VSCC at Pembrey

Having lost the use of Oulton Park and Cadwell Park, through no fault of its own, the VSCC went to Pembrey, currently Wales’s only permanent racing facility, for its meeting on June 26. It worked out extremely well. The 1.456-mile circuit is interestingly twisty, enjoyable for racing on with the older cars, offers good viewing opportunities and, although there is no bridge between the working paddock and the outside of the course (go-ahead Brooklands, had both vehicle bridge and tunnel before a race was ever held there), marshals permit crossing between races. Also, paddock access is free.
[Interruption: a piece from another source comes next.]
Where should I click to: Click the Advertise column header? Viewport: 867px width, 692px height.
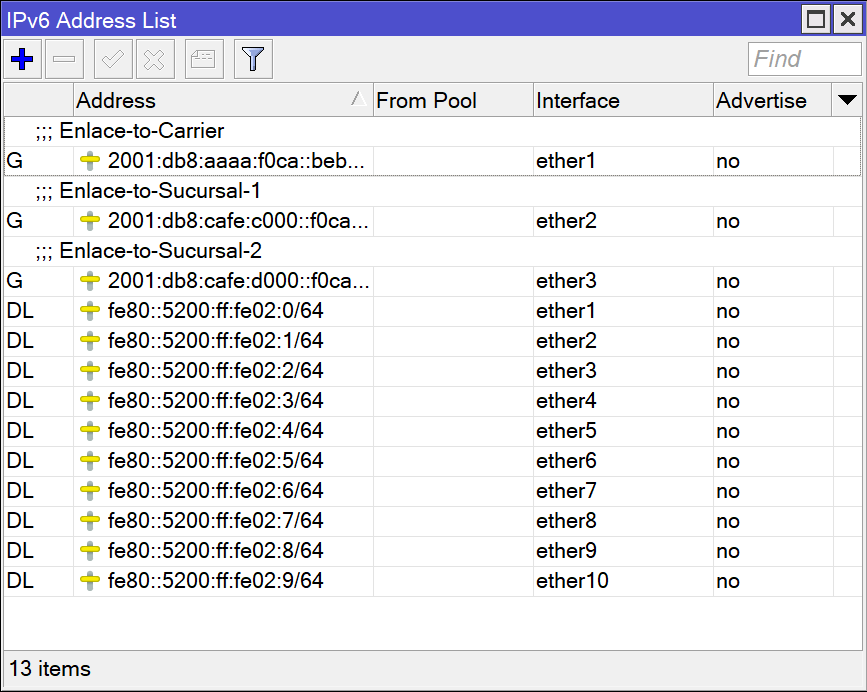(772, 100)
Moreover, the VSCC had control of even the weather, racing taking place in cool but dry conditions . . . And there is very ample parking space, if approached by terribly rough roads, at this BARC circuit.

The intention had been to dedicate the meeting to the memory of JG Parry Thomas, but this rather misfired because Owen Wyn-Owen decided not to bring Babs, which it had been hoped would contribute a 27-litre demo, the proposed Babs Trophy wasn’t ready and Tom Walker’s Hooker-Thomas-engined Young Special (see MOTOR SPORT, February 1994) had burst its clutch, so didn’t run.
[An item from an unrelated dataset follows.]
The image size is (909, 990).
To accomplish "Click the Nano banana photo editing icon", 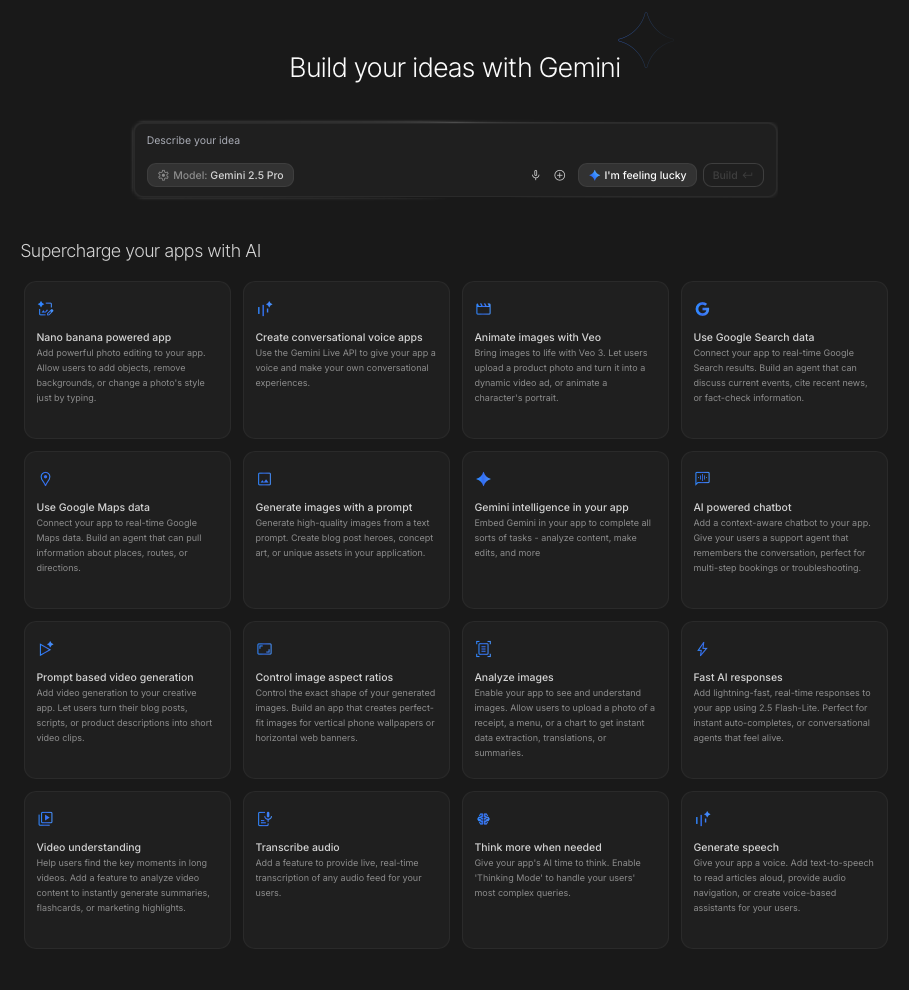I will [x=45, y=308].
That apart, 196 entries contesting 10 races gave the spectators an enjoyable afternoon. In lieu of Babs the onlookers were able to see Johnny Thomas go round on his 1902 Gordon Bennett Napier, with VSCC Secretary David Franklin as the intrepid passenger, and Johnny was also using his vintage Bentley as a course-patrol car. Keith Knight had got his ERA/Riley motoring so well that it ran away with the first race, six laps scratch, beating Seber’s effective Wolseley Special by 6.2s, with Harper’s quick Morgan three-wheeler third. Next came a 7-lap Frazer-Nash/GN scratch race, with Freddie Giles in splendid form, in the AC/GN (or Cognac), which won by 18.1s from the GN/AC driven by W Mitchell. Third was a virtual tie between RJ Smith and SR Stretton in their Frazer Nashes, the former’s s/c car being given the placing in the official results. Jon Giles’ AC/GN lasted but two laps, Tarring’s FN went out after four, and Michel Azema, who had brought his 1921 GN all the way from Toulouse, lost a rocker-pin from its push-rod, vertical-valve, vee-twin engine after only a lap — it had, however, been well-tested in a very long French hillclimb the previous weekend. There was great rejoicing in the ‘Chain Gang’ area of the paddock when the happy garlanded Freddie came in.

TC Rides scored in the six-lap handicap, comfortably ahead of Temple’s Riley. Things then hotted-up, with the 12-lap Shuttleworth & Nuffield Trophies Race. Ricketts drove Bill Morris’s R12B with the same skill he displays when handling Sally Marsh’s R1B, to lead the field home unchallenged, finishing 5.7s in front of Venables-Llewellyn’s R4A. Ricketts took both trophies.

Another six-lap handicap enabled Seber to build up points in the MOTOR SPORT Brooklands Memorial Trophy contest, with the irrepressible supercharged Wolseley, but he was beaten by Macdonald’s modified Lagonda Rapier, with Beebee’s FN third, in front of Ride’s Riley.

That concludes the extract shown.